Se intuía, y se confirmó más tarde. La Covid no sólo ha matado personas. Ha matado empresas, un modo de vida y ha hecho que la gente pase más hambre. El PIB per cápita ha caído y es un 30% inferior al de la eurozona, algo que no pasaba desde 1999. Los desempleados han crecido a 3,8 millones. Según la Confederación Española del Comercio, el 15% de los comercios de España, unos 67.500 negocios, han tenido que cerrar por la Covid y la cifra podría aumentar al 20%. Actualmente hay 746.900 personas en ERTE y las colas del hambre se multiplican por doquier. El golpe se nota en los números.

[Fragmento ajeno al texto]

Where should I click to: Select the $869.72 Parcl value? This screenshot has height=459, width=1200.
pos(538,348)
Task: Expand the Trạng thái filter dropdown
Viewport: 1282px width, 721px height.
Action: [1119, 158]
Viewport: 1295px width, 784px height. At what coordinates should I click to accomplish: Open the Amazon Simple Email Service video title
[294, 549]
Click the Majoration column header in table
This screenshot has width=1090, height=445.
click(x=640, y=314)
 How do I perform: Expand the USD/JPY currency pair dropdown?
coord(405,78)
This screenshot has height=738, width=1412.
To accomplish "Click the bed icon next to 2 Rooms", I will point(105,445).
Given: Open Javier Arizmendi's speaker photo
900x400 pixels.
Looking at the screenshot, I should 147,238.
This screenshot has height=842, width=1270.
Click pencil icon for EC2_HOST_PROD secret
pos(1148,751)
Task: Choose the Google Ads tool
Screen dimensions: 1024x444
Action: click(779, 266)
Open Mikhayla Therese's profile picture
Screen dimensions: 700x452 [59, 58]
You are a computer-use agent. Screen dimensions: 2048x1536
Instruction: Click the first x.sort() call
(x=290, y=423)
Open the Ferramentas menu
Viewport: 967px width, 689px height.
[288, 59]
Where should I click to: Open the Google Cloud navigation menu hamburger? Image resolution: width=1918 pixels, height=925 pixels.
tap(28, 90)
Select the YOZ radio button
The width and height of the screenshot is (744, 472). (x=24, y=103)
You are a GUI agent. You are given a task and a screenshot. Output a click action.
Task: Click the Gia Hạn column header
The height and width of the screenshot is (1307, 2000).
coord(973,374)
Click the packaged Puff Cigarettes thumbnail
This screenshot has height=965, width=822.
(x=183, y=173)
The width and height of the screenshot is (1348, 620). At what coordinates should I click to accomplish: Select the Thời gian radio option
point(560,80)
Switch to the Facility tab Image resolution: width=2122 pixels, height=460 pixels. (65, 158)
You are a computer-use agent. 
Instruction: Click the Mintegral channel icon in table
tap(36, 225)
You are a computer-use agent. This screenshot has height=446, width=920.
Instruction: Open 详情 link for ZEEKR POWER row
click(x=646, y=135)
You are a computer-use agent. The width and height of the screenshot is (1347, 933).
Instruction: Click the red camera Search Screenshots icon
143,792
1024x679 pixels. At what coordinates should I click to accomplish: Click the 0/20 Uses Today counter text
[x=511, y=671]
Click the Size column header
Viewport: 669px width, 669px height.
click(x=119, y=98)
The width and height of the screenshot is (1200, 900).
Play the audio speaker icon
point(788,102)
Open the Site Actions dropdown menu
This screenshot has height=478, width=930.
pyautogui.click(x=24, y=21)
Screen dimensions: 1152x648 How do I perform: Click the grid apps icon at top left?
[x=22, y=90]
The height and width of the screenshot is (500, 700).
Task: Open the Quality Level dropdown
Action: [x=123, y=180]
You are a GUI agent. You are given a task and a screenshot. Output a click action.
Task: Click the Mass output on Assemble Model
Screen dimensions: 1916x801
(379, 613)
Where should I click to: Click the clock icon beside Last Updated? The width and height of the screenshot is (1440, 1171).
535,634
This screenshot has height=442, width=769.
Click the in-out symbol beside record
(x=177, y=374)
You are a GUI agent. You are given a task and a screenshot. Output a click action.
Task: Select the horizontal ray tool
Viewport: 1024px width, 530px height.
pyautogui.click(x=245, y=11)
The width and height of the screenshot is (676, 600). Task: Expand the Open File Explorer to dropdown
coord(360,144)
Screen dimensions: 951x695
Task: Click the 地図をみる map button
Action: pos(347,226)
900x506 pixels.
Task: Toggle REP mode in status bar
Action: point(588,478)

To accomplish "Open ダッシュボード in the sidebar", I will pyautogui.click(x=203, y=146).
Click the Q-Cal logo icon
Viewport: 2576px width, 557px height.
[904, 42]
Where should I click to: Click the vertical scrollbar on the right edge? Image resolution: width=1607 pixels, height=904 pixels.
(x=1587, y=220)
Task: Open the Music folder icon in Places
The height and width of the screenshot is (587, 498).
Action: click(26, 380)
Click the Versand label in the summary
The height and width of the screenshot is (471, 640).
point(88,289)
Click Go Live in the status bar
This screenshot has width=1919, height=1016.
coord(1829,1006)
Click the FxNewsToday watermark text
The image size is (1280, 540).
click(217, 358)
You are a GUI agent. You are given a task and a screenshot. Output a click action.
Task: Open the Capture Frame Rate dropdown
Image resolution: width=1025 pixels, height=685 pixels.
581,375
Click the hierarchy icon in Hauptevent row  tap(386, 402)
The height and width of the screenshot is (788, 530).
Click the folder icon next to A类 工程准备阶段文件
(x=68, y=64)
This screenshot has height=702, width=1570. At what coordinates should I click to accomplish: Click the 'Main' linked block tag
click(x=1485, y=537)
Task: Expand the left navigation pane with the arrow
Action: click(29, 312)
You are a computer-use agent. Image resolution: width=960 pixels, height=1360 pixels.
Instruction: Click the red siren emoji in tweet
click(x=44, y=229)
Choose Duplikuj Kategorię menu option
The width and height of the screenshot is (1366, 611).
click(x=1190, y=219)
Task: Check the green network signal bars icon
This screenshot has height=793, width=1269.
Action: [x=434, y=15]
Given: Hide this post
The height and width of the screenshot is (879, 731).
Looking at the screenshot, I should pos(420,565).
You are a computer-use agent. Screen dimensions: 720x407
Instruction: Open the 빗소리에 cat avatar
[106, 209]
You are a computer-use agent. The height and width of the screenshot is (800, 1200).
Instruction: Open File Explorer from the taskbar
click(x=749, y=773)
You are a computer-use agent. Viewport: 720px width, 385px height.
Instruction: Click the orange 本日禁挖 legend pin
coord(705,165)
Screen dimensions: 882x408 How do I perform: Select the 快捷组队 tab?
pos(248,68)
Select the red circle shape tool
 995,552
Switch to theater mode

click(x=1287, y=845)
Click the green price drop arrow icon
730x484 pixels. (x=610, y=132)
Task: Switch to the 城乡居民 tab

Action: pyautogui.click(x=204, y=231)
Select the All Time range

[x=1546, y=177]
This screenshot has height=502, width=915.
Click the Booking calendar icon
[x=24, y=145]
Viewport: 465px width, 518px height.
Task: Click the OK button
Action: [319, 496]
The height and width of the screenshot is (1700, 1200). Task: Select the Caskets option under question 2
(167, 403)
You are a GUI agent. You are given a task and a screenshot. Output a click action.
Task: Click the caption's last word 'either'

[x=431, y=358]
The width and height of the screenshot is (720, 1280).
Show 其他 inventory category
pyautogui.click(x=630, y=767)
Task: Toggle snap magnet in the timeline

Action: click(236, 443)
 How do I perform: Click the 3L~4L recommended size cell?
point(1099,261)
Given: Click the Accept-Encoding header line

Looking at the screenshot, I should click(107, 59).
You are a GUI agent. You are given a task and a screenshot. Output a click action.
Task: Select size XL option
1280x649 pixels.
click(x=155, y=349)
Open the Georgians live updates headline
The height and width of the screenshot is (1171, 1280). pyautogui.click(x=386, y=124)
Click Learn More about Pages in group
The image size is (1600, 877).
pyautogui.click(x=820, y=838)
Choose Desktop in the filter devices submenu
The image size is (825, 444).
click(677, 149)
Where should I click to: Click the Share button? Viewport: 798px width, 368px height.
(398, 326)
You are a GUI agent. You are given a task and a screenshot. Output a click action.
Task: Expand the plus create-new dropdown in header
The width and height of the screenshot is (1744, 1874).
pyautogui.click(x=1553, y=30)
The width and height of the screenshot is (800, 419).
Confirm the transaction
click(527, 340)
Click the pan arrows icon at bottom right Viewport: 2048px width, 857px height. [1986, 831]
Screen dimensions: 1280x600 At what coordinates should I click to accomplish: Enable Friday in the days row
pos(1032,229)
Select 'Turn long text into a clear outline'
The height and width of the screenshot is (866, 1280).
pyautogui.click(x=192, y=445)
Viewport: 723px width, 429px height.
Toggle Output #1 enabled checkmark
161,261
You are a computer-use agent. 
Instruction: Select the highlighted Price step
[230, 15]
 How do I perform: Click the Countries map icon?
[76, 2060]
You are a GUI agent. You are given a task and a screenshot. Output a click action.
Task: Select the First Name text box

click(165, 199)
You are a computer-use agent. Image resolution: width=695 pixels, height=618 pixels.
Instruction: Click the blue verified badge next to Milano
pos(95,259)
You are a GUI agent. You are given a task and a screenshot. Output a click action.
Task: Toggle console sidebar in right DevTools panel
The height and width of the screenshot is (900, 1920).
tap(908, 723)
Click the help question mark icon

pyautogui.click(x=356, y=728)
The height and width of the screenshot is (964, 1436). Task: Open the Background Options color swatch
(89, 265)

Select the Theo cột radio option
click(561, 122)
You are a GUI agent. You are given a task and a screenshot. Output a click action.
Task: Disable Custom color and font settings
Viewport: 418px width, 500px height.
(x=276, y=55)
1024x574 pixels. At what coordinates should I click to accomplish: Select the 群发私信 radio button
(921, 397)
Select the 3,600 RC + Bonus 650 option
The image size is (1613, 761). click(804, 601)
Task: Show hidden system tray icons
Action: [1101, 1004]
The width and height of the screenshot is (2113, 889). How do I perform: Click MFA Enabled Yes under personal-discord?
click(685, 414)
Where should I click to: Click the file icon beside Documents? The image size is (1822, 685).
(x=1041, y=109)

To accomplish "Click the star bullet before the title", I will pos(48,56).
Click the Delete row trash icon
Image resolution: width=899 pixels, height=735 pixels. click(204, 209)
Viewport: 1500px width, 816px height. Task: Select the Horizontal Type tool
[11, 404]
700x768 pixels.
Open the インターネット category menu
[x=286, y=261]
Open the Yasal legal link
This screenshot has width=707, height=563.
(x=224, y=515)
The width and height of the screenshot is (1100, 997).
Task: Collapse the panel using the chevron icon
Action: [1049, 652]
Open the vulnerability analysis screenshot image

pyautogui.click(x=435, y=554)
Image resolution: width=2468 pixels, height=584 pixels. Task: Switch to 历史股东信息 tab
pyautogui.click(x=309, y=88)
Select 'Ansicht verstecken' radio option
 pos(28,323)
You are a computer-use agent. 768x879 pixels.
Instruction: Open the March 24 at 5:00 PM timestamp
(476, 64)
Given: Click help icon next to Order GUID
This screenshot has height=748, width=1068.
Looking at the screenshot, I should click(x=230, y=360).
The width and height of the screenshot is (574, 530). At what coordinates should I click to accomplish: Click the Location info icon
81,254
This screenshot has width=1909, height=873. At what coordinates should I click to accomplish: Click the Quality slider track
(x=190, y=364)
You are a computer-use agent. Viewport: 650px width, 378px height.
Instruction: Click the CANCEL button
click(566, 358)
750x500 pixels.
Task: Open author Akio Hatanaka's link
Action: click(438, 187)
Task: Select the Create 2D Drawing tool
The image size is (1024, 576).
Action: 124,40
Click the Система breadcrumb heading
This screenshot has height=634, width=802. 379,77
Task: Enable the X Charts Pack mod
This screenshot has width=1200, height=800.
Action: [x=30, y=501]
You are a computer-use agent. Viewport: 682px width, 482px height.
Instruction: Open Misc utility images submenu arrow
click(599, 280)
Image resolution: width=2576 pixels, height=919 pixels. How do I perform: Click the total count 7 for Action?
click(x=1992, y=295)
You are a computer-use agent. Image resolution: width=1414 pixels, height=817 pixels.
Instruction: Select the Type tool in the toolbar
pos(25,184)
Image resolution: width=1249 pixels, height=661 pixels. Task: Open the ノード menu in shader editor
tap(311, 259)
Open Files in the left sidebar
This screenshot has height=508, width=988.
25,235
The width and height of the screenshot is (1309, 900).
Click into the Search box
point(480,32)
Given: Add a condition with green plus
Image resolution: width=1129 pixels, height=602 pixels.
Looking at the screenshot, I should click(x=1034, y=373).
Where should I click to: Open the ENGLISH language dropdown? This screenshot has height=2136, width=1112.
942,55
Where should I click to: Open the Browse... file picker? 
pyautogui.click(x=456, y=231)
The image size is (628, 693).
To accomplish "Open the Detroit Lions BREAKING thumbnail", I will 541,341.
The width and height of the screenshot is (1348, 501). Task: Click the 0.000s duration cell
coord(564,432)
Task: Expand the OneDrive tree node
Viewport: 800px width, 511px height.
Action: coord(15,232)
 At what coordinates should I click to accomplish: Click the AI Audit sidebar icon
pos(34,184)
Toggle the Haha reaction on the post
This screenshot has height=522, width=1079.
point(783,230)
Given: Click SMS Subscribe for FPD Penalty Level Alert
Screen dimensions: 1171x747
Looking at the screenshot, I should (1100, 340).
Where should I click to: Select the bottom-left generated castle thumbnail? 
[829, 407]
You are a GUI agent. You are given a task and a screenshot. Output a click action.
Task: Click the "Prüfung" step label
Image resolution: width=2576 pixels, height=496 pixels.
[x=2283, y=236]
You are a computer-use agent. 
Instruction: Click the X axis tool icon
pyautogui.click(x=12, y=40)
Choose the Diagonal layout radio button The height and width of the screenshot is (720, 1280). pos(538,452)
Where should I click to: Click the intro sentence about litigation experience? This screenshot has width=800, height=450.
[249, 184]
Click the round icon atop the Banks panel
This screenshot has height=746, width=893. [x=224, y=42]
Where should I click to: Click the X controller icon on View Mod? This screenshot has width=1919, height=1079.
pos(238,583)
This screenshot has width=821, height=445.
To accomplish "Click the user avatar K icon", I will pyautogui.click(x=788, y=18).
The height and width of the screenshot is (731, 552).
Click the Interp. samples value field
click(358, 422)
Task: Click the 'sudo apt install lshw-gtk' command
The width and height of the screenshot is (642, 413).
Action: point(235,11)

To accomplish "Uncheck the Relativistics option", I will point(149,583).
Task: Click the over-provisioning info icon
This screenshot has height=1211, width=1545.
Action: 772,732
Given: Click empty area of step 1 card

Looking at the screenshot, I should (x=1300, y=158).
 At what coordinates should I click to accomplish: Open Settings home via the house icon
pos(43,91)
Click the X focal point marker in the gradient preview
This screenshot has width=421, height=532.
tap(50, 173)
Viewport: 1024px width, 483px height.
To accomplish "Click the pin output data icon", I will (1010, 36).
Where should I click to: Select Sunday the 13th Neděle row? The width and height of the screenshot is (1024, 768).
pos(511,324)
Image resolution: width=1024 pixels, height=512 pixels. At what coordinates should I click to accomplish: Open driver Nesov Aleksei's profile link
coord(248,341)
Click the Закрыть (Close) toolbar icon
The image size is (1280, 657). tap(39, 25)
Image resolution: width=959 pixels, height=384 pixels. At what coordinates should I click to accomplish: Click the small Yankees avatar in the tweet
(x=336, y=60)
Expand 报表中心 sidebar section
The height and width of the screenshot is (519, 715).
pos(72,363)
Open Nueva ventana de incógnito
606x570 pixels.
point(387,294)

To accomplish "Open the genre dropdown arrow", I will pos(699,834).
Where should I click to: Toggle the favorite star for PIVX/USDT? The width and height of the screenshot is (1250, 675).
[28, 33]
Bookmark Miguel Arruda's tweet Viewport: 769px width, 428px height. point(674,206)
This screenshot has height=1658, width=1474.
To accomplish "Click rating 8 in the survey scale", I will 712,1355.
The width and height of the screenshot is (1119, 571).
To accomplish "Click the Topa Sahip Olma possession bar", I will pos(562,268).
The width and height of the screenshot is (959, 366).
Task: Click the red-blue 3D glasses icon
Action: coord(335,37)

En la otra parte del mundo, la sede china de la Organización Mundial de la Salud recibió su primer aviso de que se habían detectado unos pocos casos de una neumonía desconocida en Wuhan el 31 de diciembre de 2019. Sólo 11 meses y 10 días después, Margaret Keenan y un señor que de verdad se llama William Shakespeare, ambos ciudadanos británicos, fueron los primeros en vacunarse fuera de un ensayo clínico, y lo hicieron a principios de este mes de diciembre. Paradójicamente, la peor pandemia sufrida por la Humanidad en más de un siglo ha sido la prueba de que la ciencia hace milagros. Y los hace rápido.
Sin embargo, aún quedan muchas dudas sobre la Covid-19: se desconocen sus consecuencias a largo plazo, las implicaciones que podrán tener futuras mutaciones y si las vacunas protegerán durante poco o mucho tiempo. Pero hay una lección positiva que sin duda prevalecerá, y es que la ciencia puede con -casi- cualquier enemigo que se le presente.
En el otro lado de la baraja, dentro de las cosas no tan positivas que ha regalado 2020, si es que se pudiera jerarquizar tantas, la más llamativa es la capacidad de dar los muertos por sentado. Haga la prueba, pregunte a su vecino que cuánta gente murió ayer por coronavirus. Pregúnteselo al que organiza una fiesta en la que duplica el aforo permitido o a la que se baja la mascarilla para hablar por teléfono en el metro. Da igual. Sanidad promete vacuna y llega la Navidad. Eso sí, ya hay quien habla de una tercera ola, como advirtiendo para que la gente no se venga arriba con eso de desear un “feliz 2021”.